● WORK TO BE COMPLETED:
Please copy the rows without any changes, from the line with "Task: Share olasupo jakes' tweet" up to and including the last line of the rows.

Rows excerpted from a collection
------------------------

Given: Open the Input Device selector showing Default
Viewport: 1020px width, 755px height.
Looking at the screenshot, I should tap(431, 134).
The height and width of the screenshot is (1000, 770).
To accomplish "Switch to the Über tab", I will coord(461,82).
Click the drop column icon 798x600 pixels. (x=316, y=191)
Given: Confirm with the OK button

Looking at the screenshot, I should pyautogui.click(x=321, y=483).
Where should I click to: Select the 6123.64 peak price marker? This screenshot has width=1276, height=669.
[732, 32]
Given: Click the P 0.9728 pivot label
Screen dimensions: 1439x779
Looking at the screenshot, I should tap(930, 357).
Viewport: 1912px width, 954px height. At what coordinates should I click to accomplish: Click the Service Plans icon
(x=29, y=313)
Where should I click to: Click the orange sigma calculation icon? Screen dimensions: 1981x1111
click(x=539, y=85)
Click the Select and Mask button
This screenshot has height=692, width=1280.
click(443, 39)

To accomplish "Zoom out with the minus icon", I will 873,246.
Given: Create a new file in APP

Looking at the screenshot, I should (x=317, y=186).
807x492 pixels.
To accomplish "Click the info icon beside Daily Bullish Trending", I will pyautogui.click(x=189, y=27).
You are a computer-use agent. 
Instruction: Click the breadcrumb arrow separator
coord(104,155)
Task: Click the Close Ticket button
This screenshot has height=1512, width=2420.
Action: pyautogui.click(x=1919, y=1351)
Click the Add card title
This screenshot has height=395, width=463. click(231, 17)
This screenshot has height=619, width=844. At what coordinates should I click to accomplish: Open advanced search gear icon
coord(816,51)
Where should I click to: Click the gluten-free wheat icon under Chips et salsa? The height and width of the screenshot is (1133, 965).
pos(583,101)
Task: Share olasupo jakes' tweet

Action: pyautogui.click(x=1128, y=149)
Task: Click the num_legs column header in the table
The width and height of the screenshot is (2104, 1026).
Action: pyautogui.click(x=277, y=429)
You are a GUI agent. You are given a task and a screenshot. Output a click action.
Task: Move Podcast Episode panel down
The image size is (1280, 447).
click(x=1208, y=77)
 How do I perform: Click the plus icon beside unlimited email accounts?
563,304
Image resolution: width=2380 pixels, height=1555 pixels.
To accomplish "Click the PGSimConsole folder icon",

------------------------

● OUTPUT:
Task: Share olasupo jakes' tweet

Action: pyautogui.click(x=1128, y=149)
Task: Click the num_legs column header in the table
The width and height of the screenshot is (2104, 1026).
Action: pyautogui.click(x=277, y=429)
You are a GUI agent. You are given a task and a screenshot. Output a click action.
Task: Move Podcast Episode panel down
The image size is (1280, 447).
click(x=1208, y=77)
 How do I perform: Click the plus icon beside unlimited email accounts?
563,304
Image resolution: width=2380 pixels, height=1555 pixels.
To accomplish "Click the PGSimConsole folder icon",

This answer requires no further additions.